Q: When you started the Foundation under the previous military regime, what challenges did you face?

A: We were able to travel to areas where international organizations could not go. The locals also cooperated with us. We did not face huge challenges implementing our projects, except for the lack of international aid. If we had secured more foreign aid or technical assistance under the previous government, we would have done more.

Q: When you traveled, were you be able to work in ethnic areas affected by civil wars?

A: Of course, we were able to work in areas where ceasefire agreements were signed. We have also expanded our reach to help people displaced by natural disasters, not only man-made disasters, since 2004. We provided support to the tsunami victims in 2004, to the 2008 Cyclone Nargis victims in the Irrawaddy Delta, and in 2010 to the Cyclone Giri victims in Arakan State. Our support was not limited to a region. When local residents informed us about their need for help, we would reach them.

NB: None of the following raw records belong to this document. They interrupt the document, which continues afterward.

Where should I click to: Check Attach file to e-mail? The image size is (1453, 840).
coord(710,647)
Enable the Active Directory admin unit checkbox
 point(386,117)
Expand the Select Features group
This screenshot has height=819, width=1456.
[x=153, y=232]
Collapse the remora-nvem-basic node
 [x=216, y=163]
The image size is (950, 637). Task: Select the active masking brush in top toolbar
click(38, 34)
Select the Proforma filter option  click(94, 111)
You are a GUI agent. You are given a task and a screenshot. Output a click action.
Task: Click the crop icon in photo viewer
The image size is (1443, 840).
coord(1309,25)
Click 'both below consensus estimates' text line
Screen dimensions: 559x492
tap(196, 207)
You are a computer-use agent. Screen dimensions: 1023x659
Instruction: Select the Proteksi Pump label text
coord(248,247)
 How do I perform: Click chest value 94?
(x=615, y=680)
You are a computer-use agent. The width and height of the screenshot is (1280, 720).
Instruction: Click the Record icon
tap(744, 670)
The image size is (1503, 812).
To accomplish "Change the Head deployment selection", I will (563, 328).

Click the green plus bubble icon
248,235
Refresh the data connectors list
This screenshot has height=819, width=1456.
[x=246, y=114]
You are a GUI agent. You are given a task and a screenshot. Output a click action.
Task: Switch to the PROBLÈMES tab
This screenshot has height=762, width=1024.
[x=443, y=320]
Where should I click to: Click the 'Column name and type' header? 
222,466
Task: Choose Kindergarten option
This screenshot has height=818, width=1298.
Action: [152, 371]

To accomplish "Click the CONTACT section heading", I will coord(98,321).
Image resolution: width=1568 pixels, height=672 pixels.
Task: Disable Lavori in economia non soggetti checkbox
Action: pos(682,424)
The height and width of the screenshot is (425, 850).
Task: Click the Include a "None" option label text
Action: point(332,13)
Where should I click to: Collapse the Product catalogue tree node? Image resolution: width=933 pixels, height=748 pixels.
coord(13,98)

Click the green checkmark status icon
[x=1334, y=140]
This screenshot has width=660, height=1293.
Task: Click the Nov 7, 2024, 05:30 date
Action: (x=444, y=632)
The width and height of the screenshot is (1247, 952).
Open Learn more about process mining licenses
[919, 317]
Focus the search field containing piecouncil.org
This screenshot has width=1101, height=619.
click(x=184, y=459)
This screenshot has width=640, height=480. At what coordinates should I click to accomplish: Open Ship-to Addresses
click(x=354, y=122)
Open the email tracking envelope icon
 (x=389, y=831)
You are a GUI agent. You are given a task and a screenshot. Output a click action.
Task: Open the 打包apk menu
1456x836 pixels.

Q: Were there any other co-founders?

A: Yes, I am one of four founders of the Foundation. Actually, the four of us, we are all women who share the same commitment—two Karen ladies, another Kachin lady and I started it with US$20,000 in funding. We supported the development of agriculture, health care, education and hygiene development. Now the Foundation has expanded through multi-ethnic collaboration, with ethnic Mon and Shan representatives. My current successor is a Shan man, Dr. Sai Sam Kham. He took the leadership role in September 2011.

Q: Do you have any plans for how you’ll use your cash prize?

A:  In keeping with my commitment to work for sustainable peace and a development process that spreads evenly across the country, I pledge to use the prize money for projects that will protect and preserve the Myitsone area in northern Myanmar and that will provide sustainable livelihood opportunities for communities there. We provided agricultural and breeding support as well as forestry preservation assistance before the residents were relocated to new villages. Today the area is under threat from a dam project [currently postponed], which poses grave dangers to its delicate ecosystem, its cultural and religious heritage sites and its communities, displaced and deprived of land and livelihood.

Q: What was the driving force behind your decision to get involved in social development?

A: I was a stay-at-home mom in Myitkyina [the state capital of Kachin State] before getting involved in the field. Many people impressed me—those who were dedicated to our country and weren’t taking advantage of it for their own sakes. I was working with them, including ethnic leaders, and they inspired me. My first role model was the late Maran Brang Seng, who was chairman of the Kachin Independence Organization (KIO). He encouraged me to become involved in work to improve the situation of destitute Kachin communities along the borderlands of northern Myanmar. Today, I thank him and the KIO leadership for directing me on this path. I would also like to offer my sincere thanks to the government of Myanmar, for opening the door for me to openly and freely initiate programs that would assist conflict-affected communities after the 1994 ceasefire agreements. The active young people in the communities are also a force that keeps me working in the field.

Q: There are many young philanthropists in Burma. What advice would you give to those who are working with civil society groups?

A: I want to encourage other women as well as the youth to try hard on their tasks, whether they perform philanthropic work individually or with a group. The power of civil society groups is significant in moving toward change in our country. The recognition of the RMAF [the Ramon Magsaysay Award Foundation]to a Myanmar citizen shows that civil society groups in Burma are capable of change. This is an honor for all of us.